Het evaluatieonderzoek ziet, overeenkomstig het verzoek van de Eerste Kamer, op de effecten van de maatregelen die met de Wet aanpassing financieel toetsingskader zijn ingevoerd of gewijzigd. De leden van de PVV-fractie achten dit te beperkt. Zij zijn voorstander van een brede discussie over het pensioencontract. Het doet mij deugd dat deze leden – met mij – de tekortkomingen van het huidige pensioencontract zien en daarmee de noodzaak voor een stelselvernieuwing. Ik reken op een vruchtbare gedachtewisseling met de PVV-fractie over de vernieuwing van ons pensioenstelsel.

Opmerkingen en vragen van de leden van de fractie van de Partij van de Arbeid

Kortingen en indexatie

De leden van de PvdA-fractie lezen dat WTW in het evaluatierapport constateert dat het voorkomen van abrupte omvangrijke kortingen goeddeels is bereikt: sinds de aanpassing van het FTK hebben kortingen, ondanks de daling van de dekkingsgraden, alleen in zeer uitzonderlijke gevallen plaatsgevonden. WTW constateert echter ook dat fondsen de ruimte blijken te benutten om optimistisch herstel te veronderstellen – en des te meer naarmate de financiële situatie slechter is. Deelt u de zorg van deze leden dat dit tot een situatie van «gambling for resurrection» kan leiden? Kunt u aangeven hoe dit gevaar kan worden voorkomen? Bent voornemens hiertoe maatregelen te nemen?
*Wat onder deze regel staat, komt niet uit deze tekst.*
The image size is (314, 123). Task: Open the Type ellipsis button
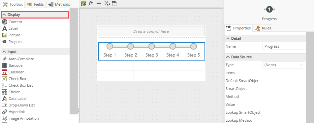[x=301, y=65]
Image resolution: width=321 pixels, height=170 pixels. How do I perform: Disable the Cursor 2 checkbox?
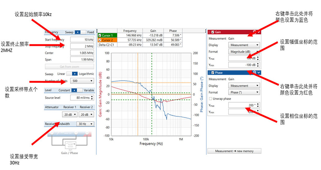point(100,40)
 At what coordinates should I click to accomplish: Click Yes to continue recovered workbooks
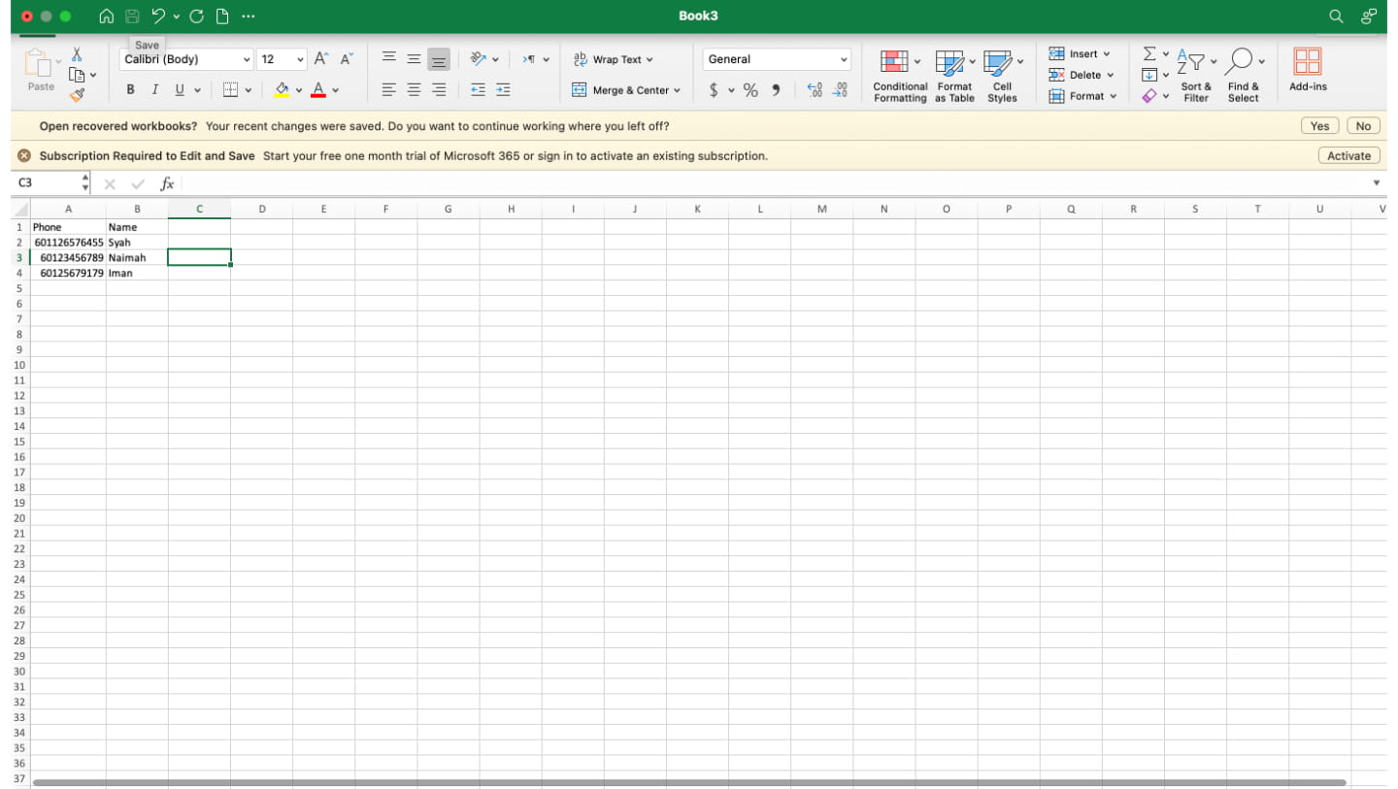point(1318,125)
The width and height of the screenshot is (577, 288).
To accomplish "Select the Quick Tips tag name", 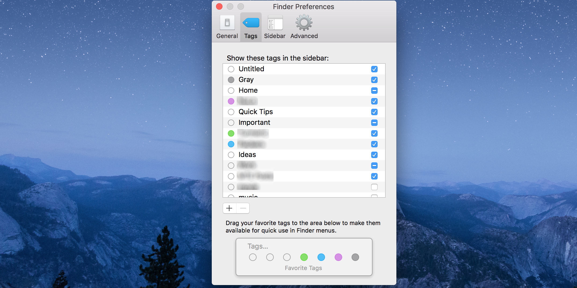I will tap(255, 112).
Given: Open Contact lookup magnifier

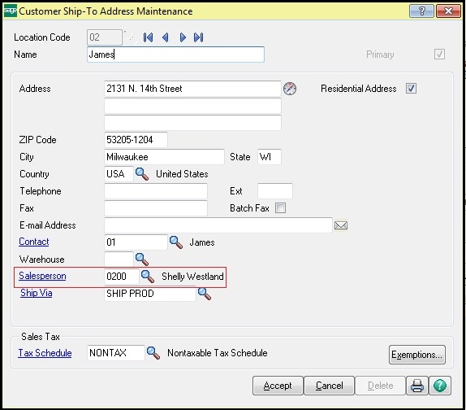Looking at the screenshot, I should coord(176,242).
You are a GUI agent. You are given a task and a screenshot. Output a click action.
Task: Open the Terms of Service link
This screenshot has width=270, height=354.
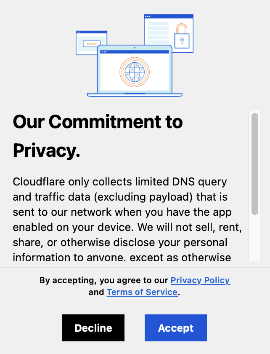[142, 292]
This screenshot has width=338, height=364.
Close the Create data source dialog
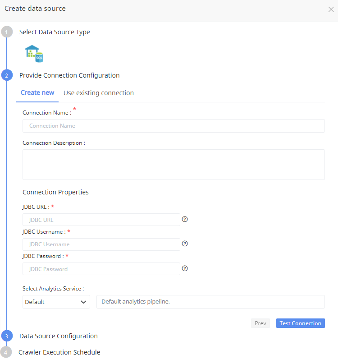click(x=331, y=9)
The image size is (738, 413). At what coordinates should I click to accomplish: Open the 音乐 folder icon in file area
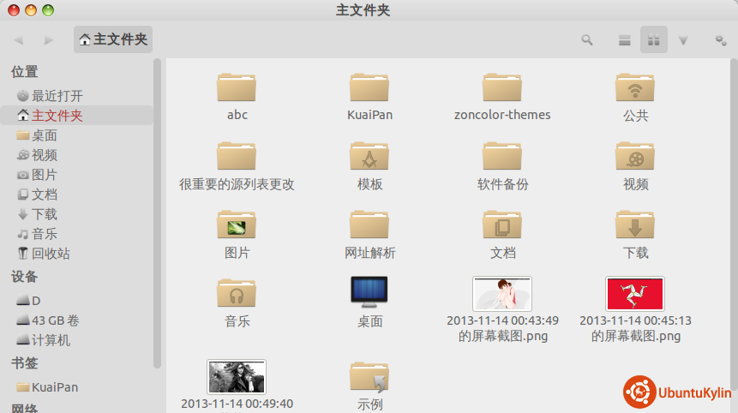(237, 294)
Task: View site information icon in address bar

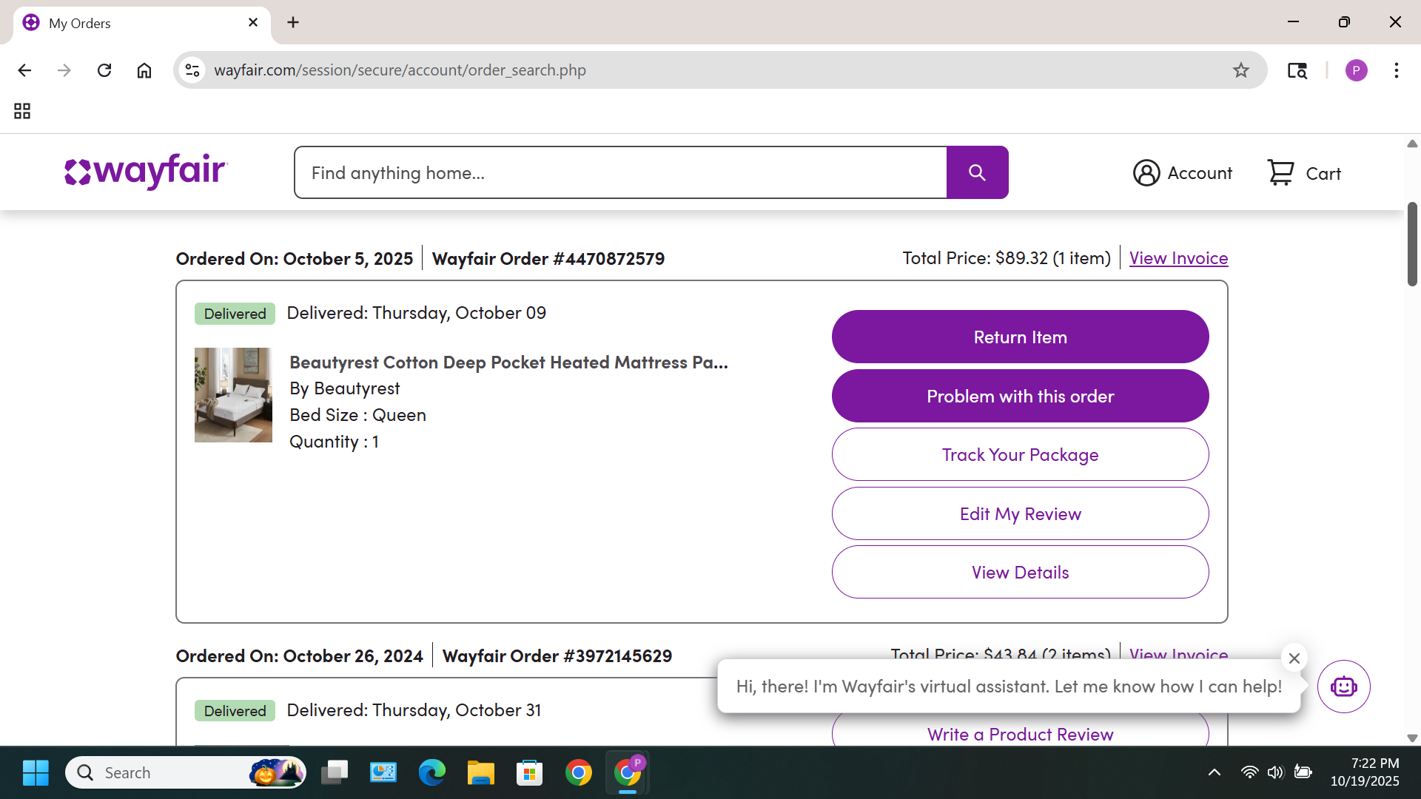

Onder «gambling for resurrection» wordt in het algemeen begrepen een poging om een vermogenstekort weg te werken door meer beleggingsrisico te nemen. Dat is inderdaad een gevaarlijke strategie. Meer risico kan immers niet alleen leiden tot een hoger rendement, maar ook tot hogere verliezen. Het is een pensioenfonds met een vermogenstekort (minder eigen vermogen dan wettelijk vereist) daarom verboden om zijn beleggingsrisico te verhogen ten opzichte van de situatie waarin het nog geen tekort had.

De aanpassing van het financieel toetsingskader was aanleiding om pensioenfondsen eenmalig de mogelijkheid te bieden hun beleggingsrisico aan te passen. Deze mogelijkheid is alleen opengesteld voor fondsen die ten tijde van de aanpassing beschikken over het minimaal vereist eigen vermogen. Het onderzoeksrapport wijst uit een derde van pensioenfondsen van deze mogelijkheid gebruik hebben gemaakt, met name door de afdekking van het renterisico te beperken. De bevindingen van het onderzoek geven mij geen aanleiding voor zorgen over «gambling for resurrection».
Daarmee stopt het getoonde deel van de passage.